Fraud Blocker Trip Report: Tanzania Safari Calving Season, January 2025 - The Wild Source

Trip Report: Tanzania Safari Calving Season, January 2025

By Kelly McBride, Safari Specialist for The Wild Source

Most wildlife enthusiasts are familiar with Tanzania’s Great Migration where roughly 1.5 million wildebeest and 500 thousand zebra and other ungulates journey across Tanzania’s Serengeti National Park and into Kenya’s Masai Mara. In fact, if you ask people to describe the migration most will likely tell you that it involves brave wildebeest crossing a river full of hungry crocodiles waiting to eat them. And of course they would be right to an extent as that is certainly one of the most iconic representations of the migration. But that is only part of the continuous cycle that is the life of a wildebeest. And lucky for them because if they had to spend every day moving back and forth across a predator infested body of water they may very well just give up and stay put. That would have made my recent trip to Tanzania very different.

Kelly, family and Moinga enjoying lunch at Njozi Camp (Photo Credit: Kelly McBride)

This past January I traveled to Tanzania specifically to see the migration far from the iconic river crossings. Instead I visited the wide open expanses of the Ndutu area of the Southern Serengeti and Ngorongoro Conservation Area. I was there with my brother and his family who were on their first safari and our goal was to witness the mega herds of wildebeest during their calving season. From January through March their synchronized births result in thousands of new lives every day and upwards of 500,000 calves over the course of a few weeks. This is its own spectacle and it did not disappoint.

When we arrived at the short grass plains, after traveling from the highlands above Ngorongoro Crater, I was amazed at how flat the land became and how distant the horizon seemed. I strained my eyes to identify the woodland landscape where our tented camp, Njozi, was situated. It felt strange being able to see so far and I lost sense of time and distance. It turns out I have poor vision and it was only another 15 minutes or so that the line of trees defining this oasis came into clear view along with it the wildlife that was calling it home.

Sleepy leopard in tree (Photo Credit: Kieran Caile)

Within minutes of our arrival, a wildebeest stampede crossed in front of our vehicle. To me it was pure chaos, but our expert guide, Moinga, knew exactly how to navigate us into a great viewing spot. Before we knew it, a lioness burst out of the bushes and toppled a young wildebeest only to land in another dense bush out of sight, making it seem like it never happened. What a welcome to Ndutu!
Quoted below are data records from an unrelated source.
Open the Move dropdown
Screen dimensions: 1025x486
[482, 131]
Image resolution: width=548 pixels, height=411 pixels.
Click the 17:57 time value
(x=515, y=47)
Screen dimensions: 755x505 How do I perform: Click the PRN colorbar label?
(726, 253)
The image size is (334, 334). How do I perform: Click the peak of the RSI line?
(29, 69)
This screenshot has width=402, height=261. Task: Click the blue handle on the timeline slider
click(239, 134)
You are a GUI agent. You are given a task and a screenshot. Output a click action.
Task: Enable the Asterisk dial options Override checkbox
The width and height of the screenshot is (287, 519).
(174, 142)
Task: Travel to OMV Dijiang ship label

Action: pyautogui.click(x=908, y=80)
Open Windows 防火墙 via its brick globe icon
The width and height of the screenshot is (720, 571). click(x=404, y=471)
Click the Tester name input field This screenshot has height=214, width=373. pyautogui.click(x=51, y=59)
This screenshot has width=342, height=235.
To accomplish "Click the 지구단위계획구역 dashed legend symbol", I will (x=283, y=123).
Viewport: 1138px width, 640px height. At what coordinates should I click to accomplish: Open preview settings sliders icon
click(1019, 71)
Wildebeest giving birth (Photo Credit: Kieran Caile)

These were the first of thousands upon thousands of wildebeest we would see over the next 4 days, growing exponentially each day. You’d think that it would be easy to spot 500 thousand wildebeest giving birth but anyone who has been there can attest to its difficulties. The mothers are experts at sticking with the herd throughout their delivery, despite the near constant movement, so it’s easy to lose them in the crowd. Cue Moinga, our super safari guide, who managed to spot a mother in labor with the tiniest little hoofs emerging. He then managed to keep her in his binos while maintaining a comfortable distance to avoid alarming her. For more than an hour the 6 of us repeatedly asked each other and Moinga, “Where is she? Do you see her? Is it that one? No? That one? No? Where is she now?” Until, eventually, we all found her and were able to hold our focus on her long enough to watch her final push. Welcome to the world little wildebeest! We all cheered and patted ourselves (and Moinga of course) on the back for being a part of what felt like an endurance sport. And then we watched quietly captivated as the calf fumbled and found its footing and within 3 minutes joined the herd in their procession.

Successful cheetah hunt of a gazelle (Photo Credit: Kieran Caile)
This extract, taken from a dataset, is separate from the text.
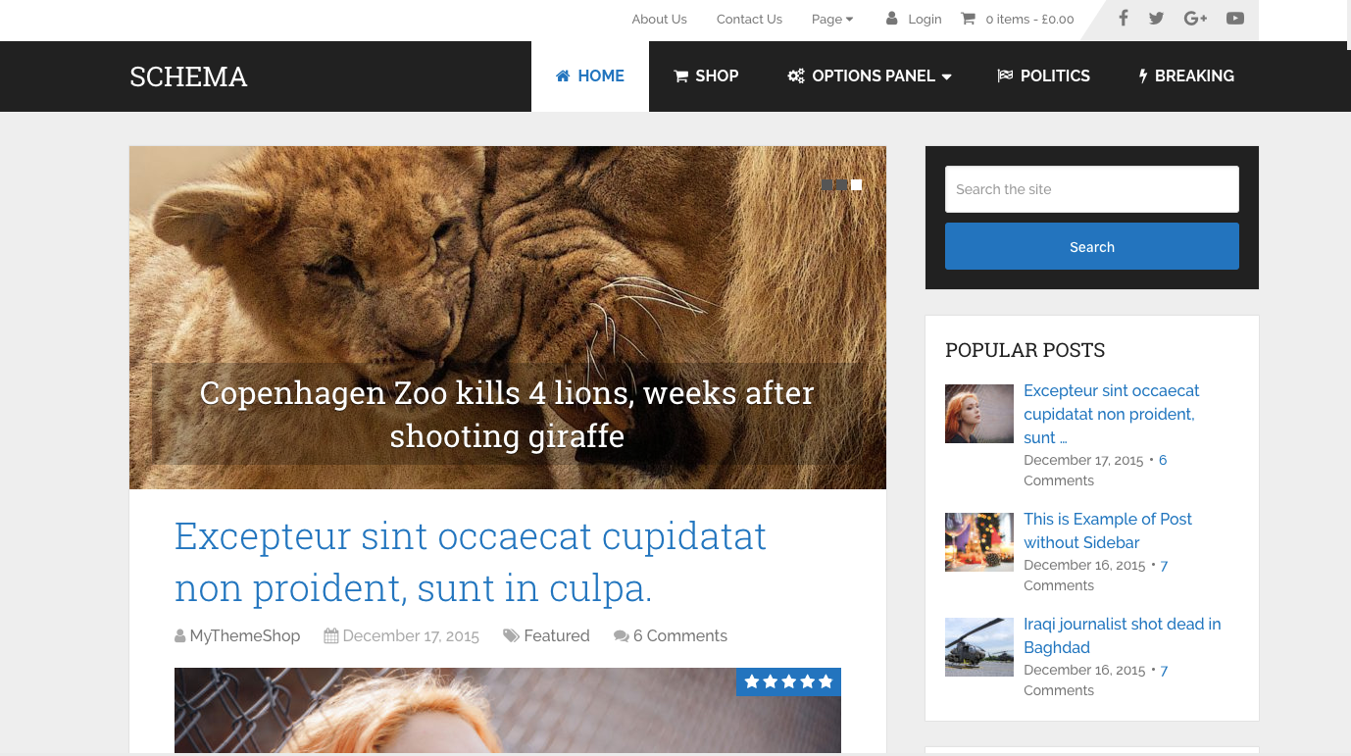
Task: Open the YouTube social icon
Action: [x=1235, y=19]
That one memory would have been enough to justify the entire trip but the calving season kept delivering incredible wildlife sightings one after the next. Cheetah hunting, nomadic lions on the move, hippo in Lake Ndutu, hyena scavenging wildebeest placenta, leopard napping in trees, vervet monkeys playing hide and seek, giraffe being impressively tall, adorable marsh owls, zebra with unusual stripes, vultures cleaning carcasses in minutes, several serval, huge herds of eland, tortoises that I mistook for rocks more than once and many, many more.
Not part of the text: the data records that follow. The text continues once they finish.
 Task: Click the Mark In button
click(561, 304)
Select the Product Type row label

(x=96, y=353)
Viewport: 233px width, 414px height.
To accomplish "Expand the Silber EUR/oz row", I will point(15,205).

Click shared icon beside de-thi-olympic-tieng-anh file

It’s fascinating to think that the brave wildebeest crossing the Mara River in the Northern Serengeti started as wobbly calves in the Southern Serengeti like we saw in Ndutu. Their life cycle starts and ends somewhere along this continuous circuit which means every day in the Serengeti is actually a migration season. What other interesting behaviors are they exhibiting on their journey in between these two locations beyond the river crossings and the calving, I wonder? Perhaps that is my next trip.